If the key definition is preceded by the datacopy keyword, then the backing index will maintain a copy of the data record in the btree used for the index. This copy is maintained transparently by the database.
This allows for large performance gains when reading sequential records from on a key. The trade-off is the use of more disk space.

Ascending and Descending Keys.

It is possible to make any piece of a key be sorted in DESCENDING order by using the <DESCEND> keyword (must be uppercase). For example,

"KEY_NAME" = <DESCEND>last_name + first_name

In this example, last_name is stored in descending order, while first_name is stored in ascending order. You can specify ascending key pieces with the <ASCEND> keyword, but it is not necessary since this is the default.

Constraints Section

constraints

The constraints section is an optional section of the table definition used to specify foreign key constraints. It establishes a relationship between keys in the current table and keys in other (foreign) tables.

The syntax is "LOCAL_KEYNAME" -> "REFERENCED_TABLE_NAME":"REFERENCED_KEY_NAME"

LOCAL_KEYNAME is the name of the key in the current table REFERENCED_TABLE_NAME is the name of the table which contains the key which is being pointed at. REFERENCED_KEY_NAME is the name of the key in the foreign table. The datatypes of the columns comprising these keys need not match, though the contents must be convertible. The local key can be a prefix of the foreign key, and the foreign key can be a prefix of the local key.

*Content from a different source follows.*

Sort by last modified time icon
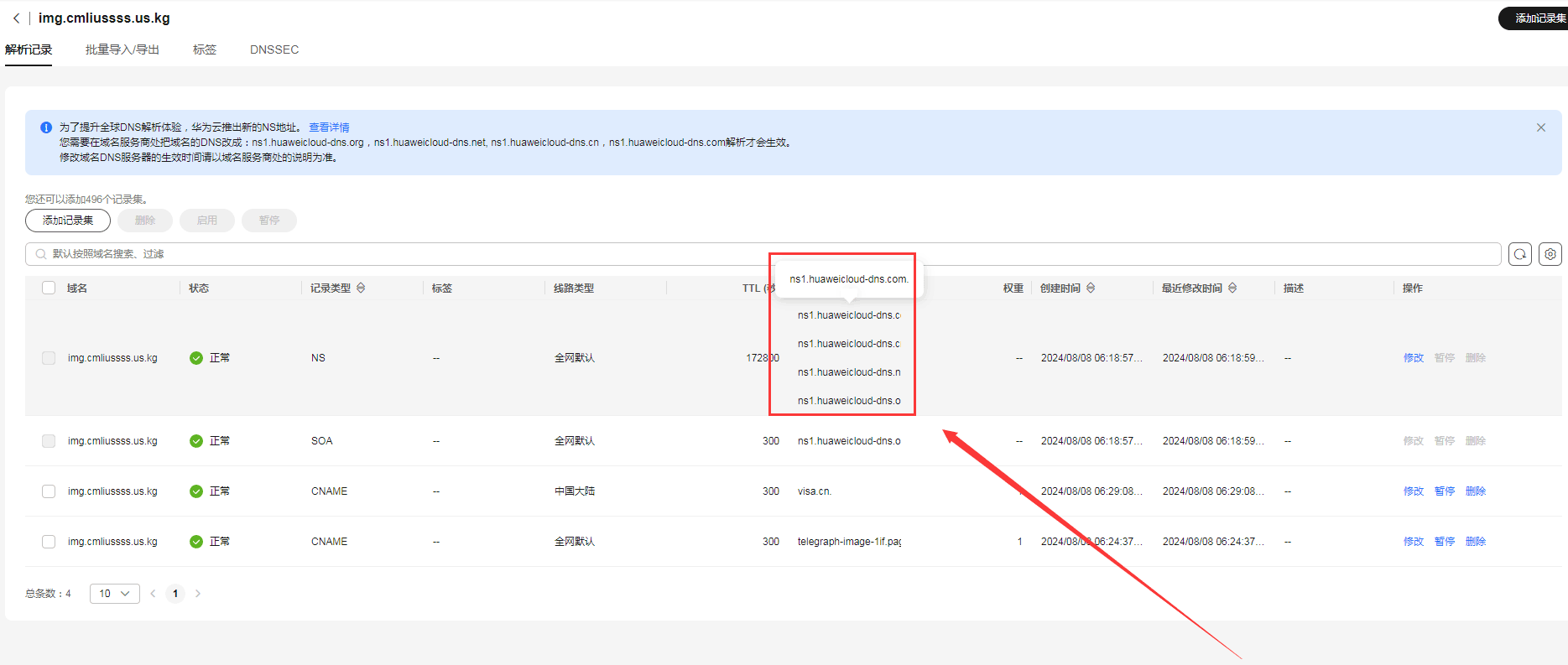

A key can point at more than one key by specifying multiple "REFERENCED_TABLE_NAME":"REFERENCED_KEY_NAME" items on the same line delimited by white-space. A key can point to a key within it’s own table by specifying it’s own table name in REFERENCED_TABLE_NAME.

Cascading deletes are supported on a constraint by adding the text on delete cascade (all in lower case) to the end of the constraint line. Cascading updates are supported on a constraint by adding the text on update cascade (all in lower case) to the end of the constraint line.

For some more detailed notes on the behavior of foreign key constraints, please see the constraints section.

Using Partial Indexes in Constraints

Foreign key constraints ensure that a given key value in a table exists in a corresponding key in another table.

If a partial index is used as a local key in a constraint, the constraint is only checked for rows included in the index.

If a partial index is used as a referenced key in a constraint, then the referenced key might only include a subset of rows in the referenced table. If a given local key value does not exist in the referenced key (which is a partial index), it is considered a constraint violation even if there might exist some excluded rows that would form a matching key if they were included in the referenced index.

Using Indexes on Expressions in Constraints

Indexes on expressions are allowed in key constraints. However, if the local key of a constraint is an index on expressions, then cascading update is NOT supported on the constraint.

No Overlapping Constraints

Optional no_overlap constraints can be defined for compound keys that contain more than one key fields. no_overlap constraints take two of the key fields of the specified index with keyname, forming a range starting from (and including) start upto (but no including) end. In other words, Comdb2 uses an inclusive-exclusive (close-open) approach for the range. The start and end columns must have identical datatype. NULL in the start column means “less than all” and NULL in end column means “greater than all”. Comdb2 also generates implicit constraint to enforce that start is strictly less than end for every row in the table.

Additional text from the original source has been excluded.